A dangerous, previously unknown security vulnerability has been discovered in LastPass which permits attackers to remotely compromise user accounts. LastPass is a password vault which pulls user passwords from a secure area and auto fills credentials for them.
Commenting on the story, Brian Spector, CEO at MIRACL, explains: “Password managers, like LastPass, help users manage the undue burden placed upon them by requiring complex and constantly-changing passwords. But that solution does not fix the problem since it allows all of a user’s passwords to be compromised in one place at one time. The root of password-related problems are on the infrastructure side. Storing authentication credentials in the cloud still makes them vulnerable to server side attacks.
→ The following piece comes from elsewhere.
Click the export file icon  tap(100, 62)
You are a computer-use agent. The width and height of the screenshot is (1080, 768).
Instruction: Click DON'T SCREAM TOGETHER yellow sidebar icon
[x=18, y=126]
The attack vector for cyber-criminals is not an individual user’s vault that store passwords, but the entire enterprise database on the provider side that stores all user credentials. Successfully attacked, which happens extremely frequently, the authentication credentials for every singe user is vulnerable. All efforts by individuals to protect their passwords are entirely in vain if the service itself becomes a single point of failure.
“But we don’t have to accept the weekly announcements of mass-password-breaches. Multi-factor authentication with zero-knowledge protocols do not share or send user authentication credentials across the web. Digital enterprises need to remove the threat of passwords completely and restore trust not only in the services they provide, but in the internet itself.”